A chatbot is a computer program or an artificial intelligence (AI) that is designed to simulate human conversation through text or speech interactions. It is also commonly referred to as a conversational agent or virtual assistant.
Chatbots are programmed to understand and respond to user queries and provide relevant information or assistance. They can be integrated into various platforms such as websites, messaging apps, or voice assistants, allowing users to engage in conversations and receive automated responses.
There are different types of chatbots, ranging from rule-based chatbots to more advanced AI-powered chatbots. Rule-based chatbots follow a predefined set of rules and responses, while AI-powered chatbots use natural language processing (NLP) and machine learning techniques to understand and generate more contextually appropriate responses.

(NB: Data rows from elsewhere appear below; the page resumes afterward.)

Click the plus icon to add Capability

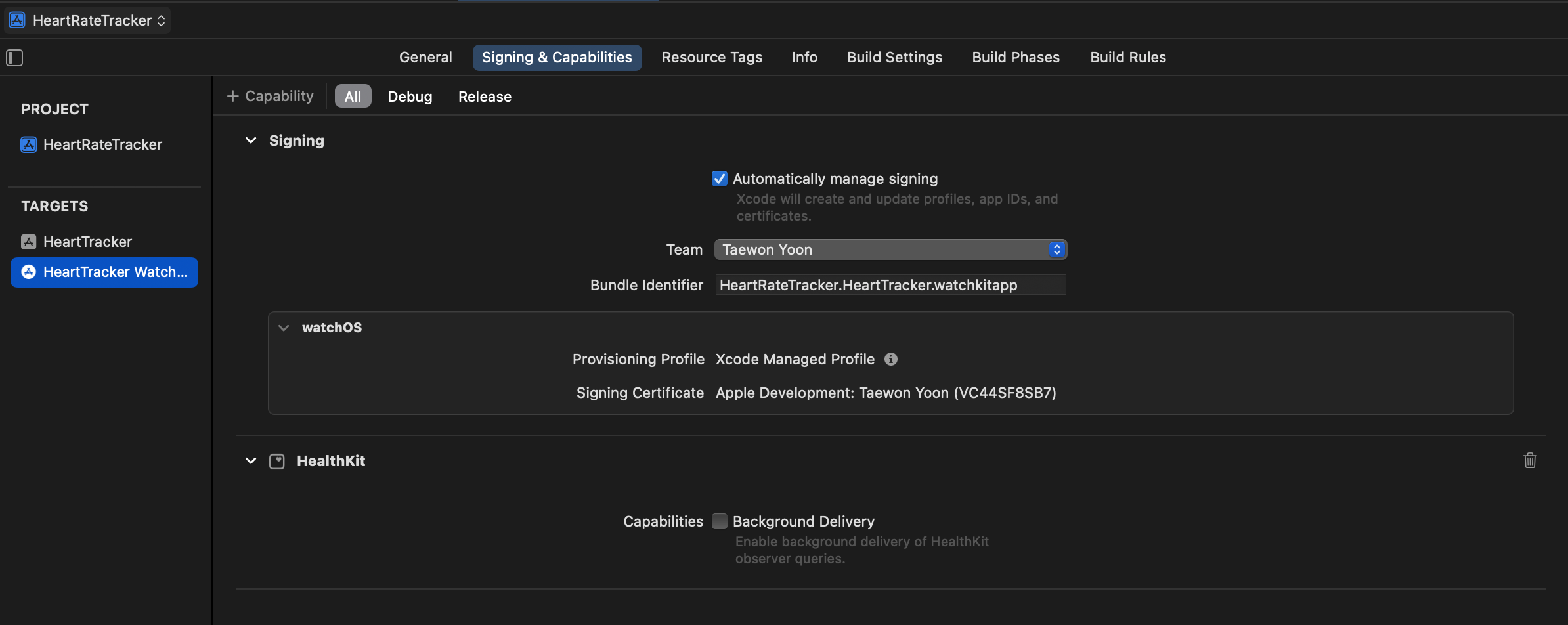coord(232,96)
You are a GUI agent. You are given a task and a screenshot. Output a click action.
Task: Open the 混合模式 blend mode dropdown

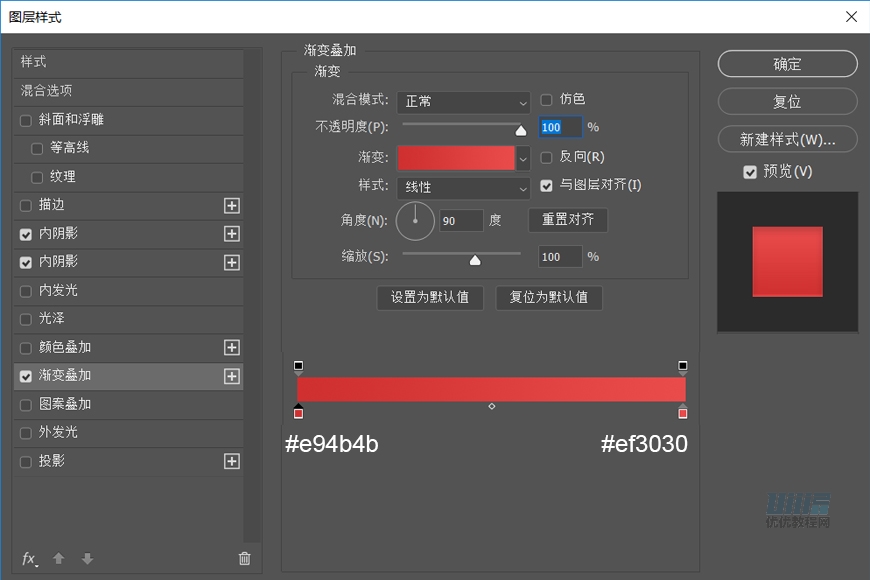pyautogui.click(x=463, y=102)
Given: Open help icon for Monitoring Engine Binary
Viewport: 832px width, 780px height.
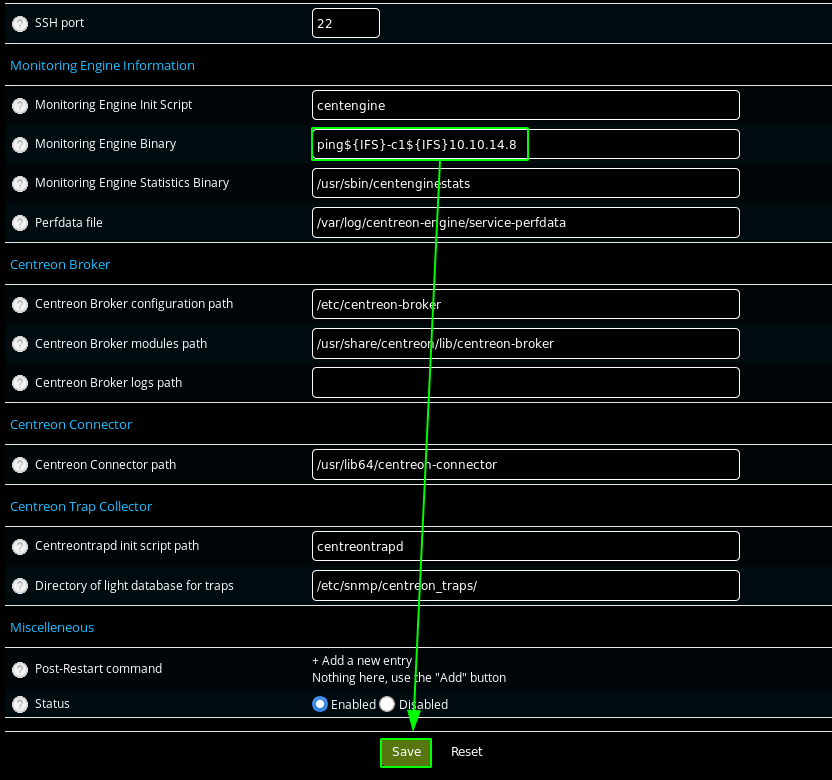Looking at the screenshot, I should tap(20, 145).
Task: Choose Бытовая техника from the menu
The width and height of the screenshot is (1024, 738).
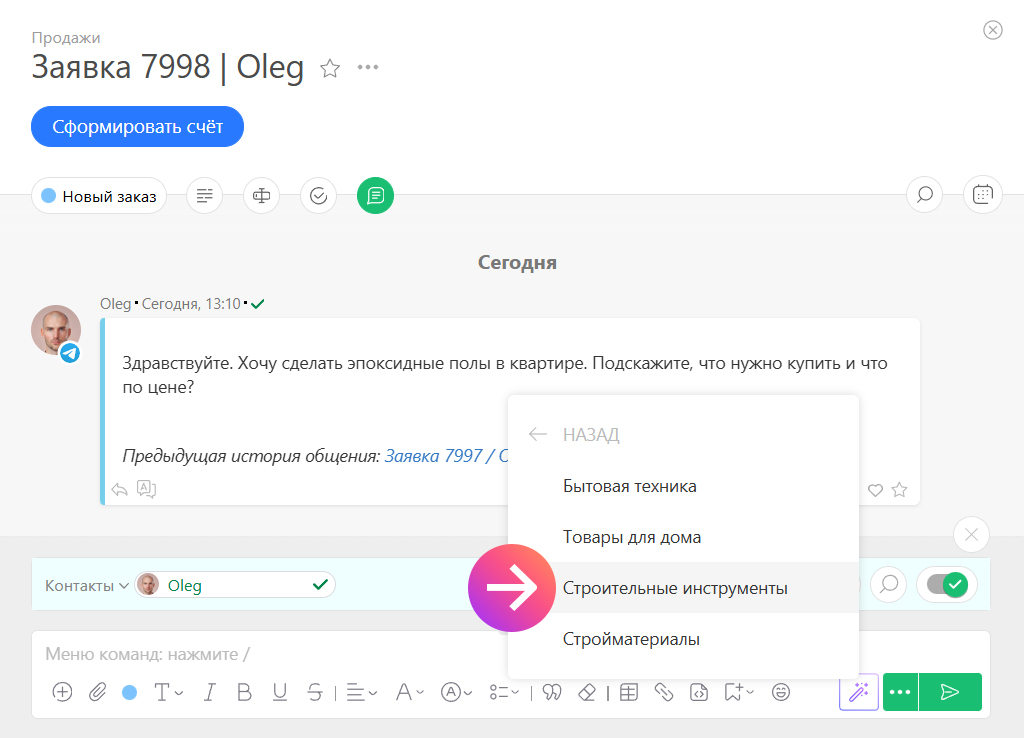Action: point(629,486)
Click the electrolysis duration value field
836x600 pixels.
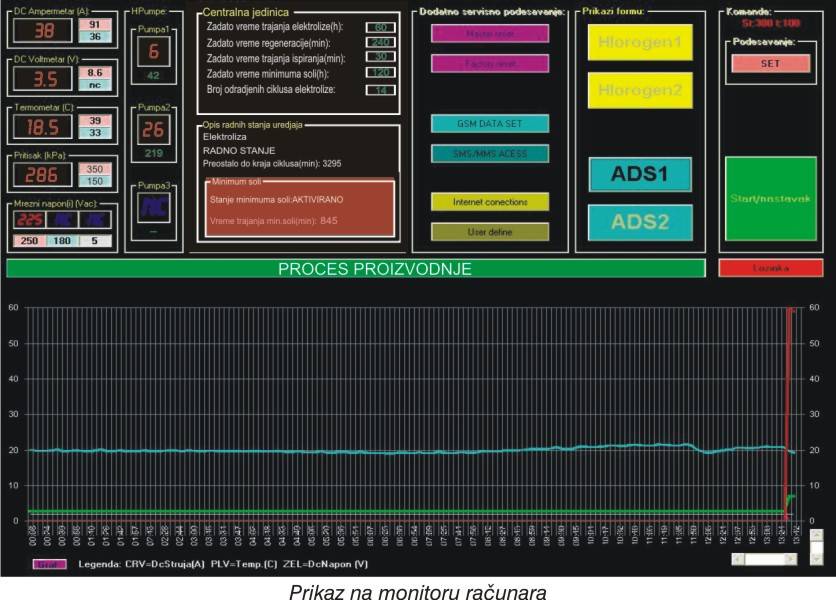(380, 28)
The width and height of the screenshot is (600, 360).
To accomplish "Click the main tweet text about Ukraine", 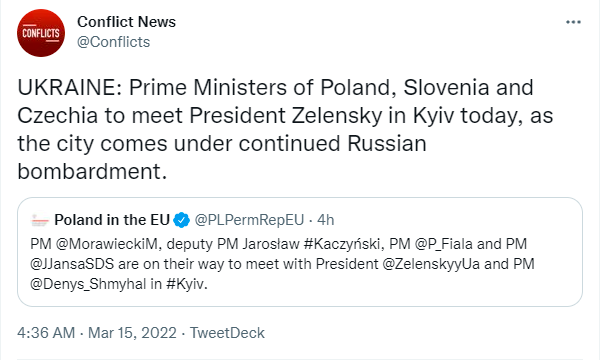I will click(285, 129).
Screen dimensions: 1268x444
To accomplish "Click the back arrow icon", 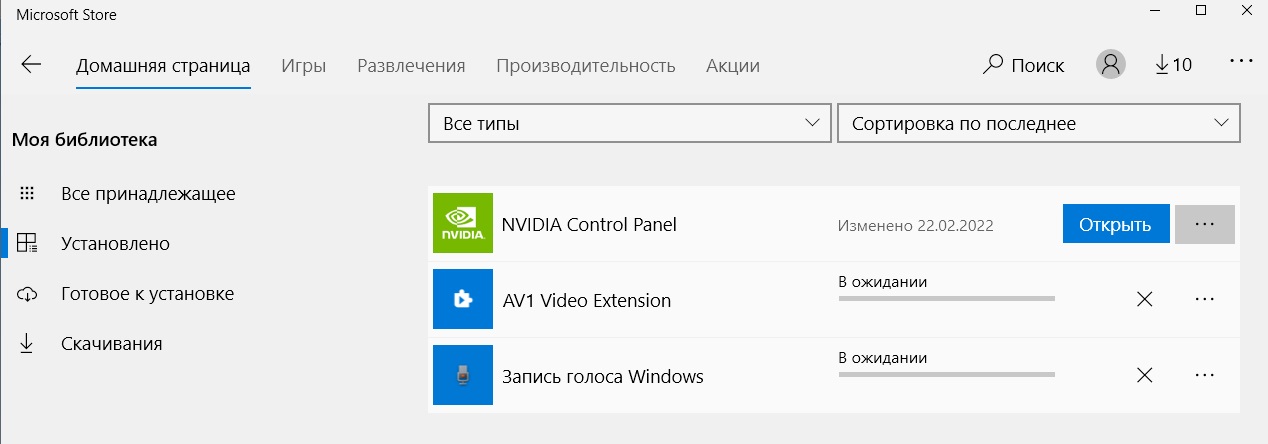I will [x=31, y=65].
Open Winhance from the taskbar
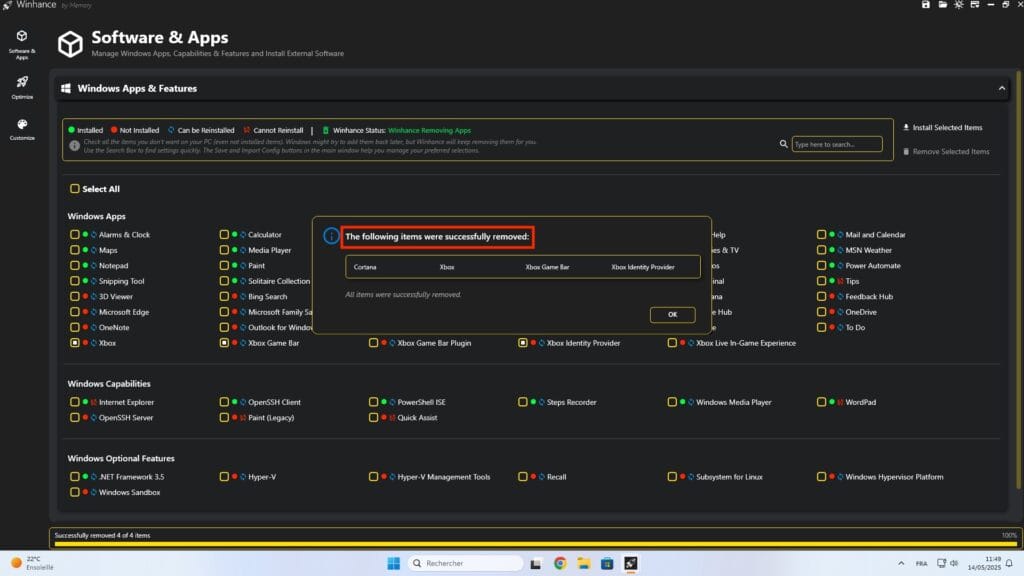1024x576 pixels. pyautogui.click(x=631, y=563)
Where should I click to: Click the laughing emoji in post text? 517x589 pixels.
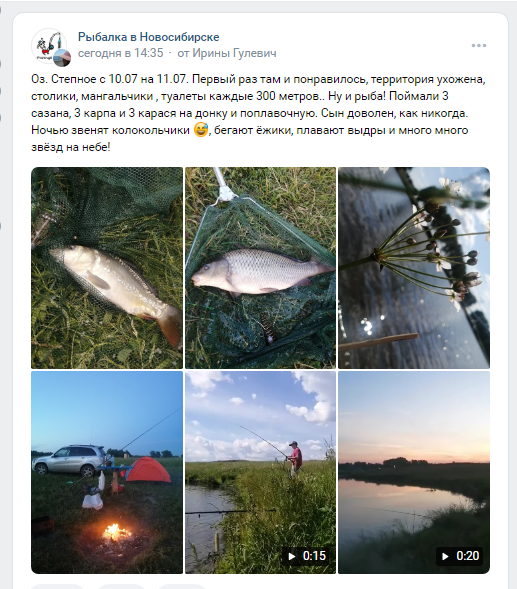coord(201,130)
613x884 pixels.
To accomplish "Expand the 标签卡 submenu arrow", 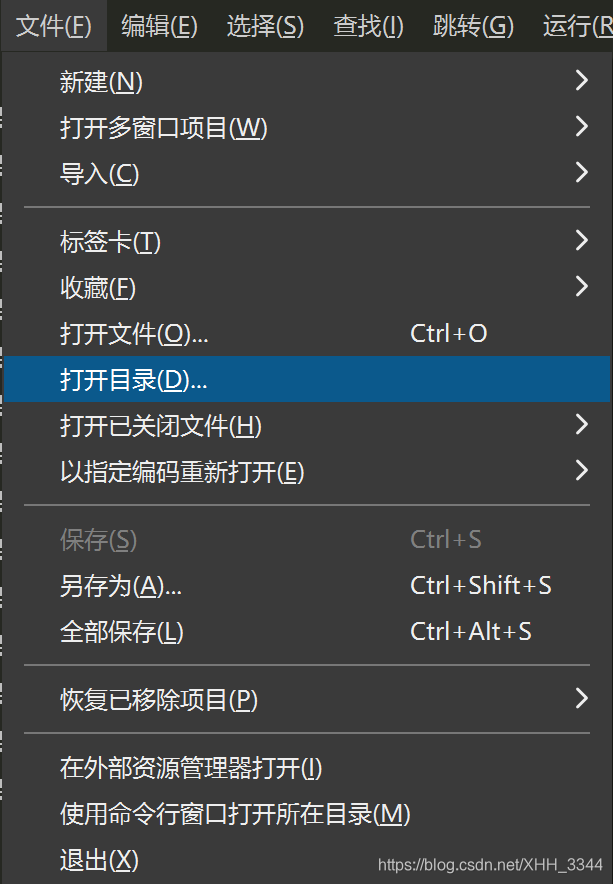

Chatbots can be used for a variety of purposes, such as customer support, information retrieval, task automation, and entertainment. They can improve efficiency by handling repetitive or common queries, provide 24/7 availability, and enhance user experiences by delivering personalized interactions.
Necessary data is collected from the path education in Miuul websites and faq section of bootcamps in VBO websites. Question and answers are collected by using web scraping via BeautifulSoup library. But scraping data from websites is not enough for training a chatbot. So, we need more question and answers to train our chatbot. For this purpose, we added some questions and answers manually,then we saved it as a xlsx file.
This dataset covered subjects such as: bootcamp name, program location, program price, program duration, program start date, program end date, program description, program curriculum, program requirements ext.
The data is converted from xlsx file to json file so that chatbot returns the answer of the question that user asked.
Firstly, we deleted html tags from the data. Then, we converted all the letters to lowercase. After that, we removed punctuation marks and stopwords, which are words that do not add meaning to the sentence, from our dataset.
Finally, we tokenized the data by using lemmatization. We used n-gram that creates combinations of words used together. Here, we created consecutive strings consisting of n elements according to the n number we determined.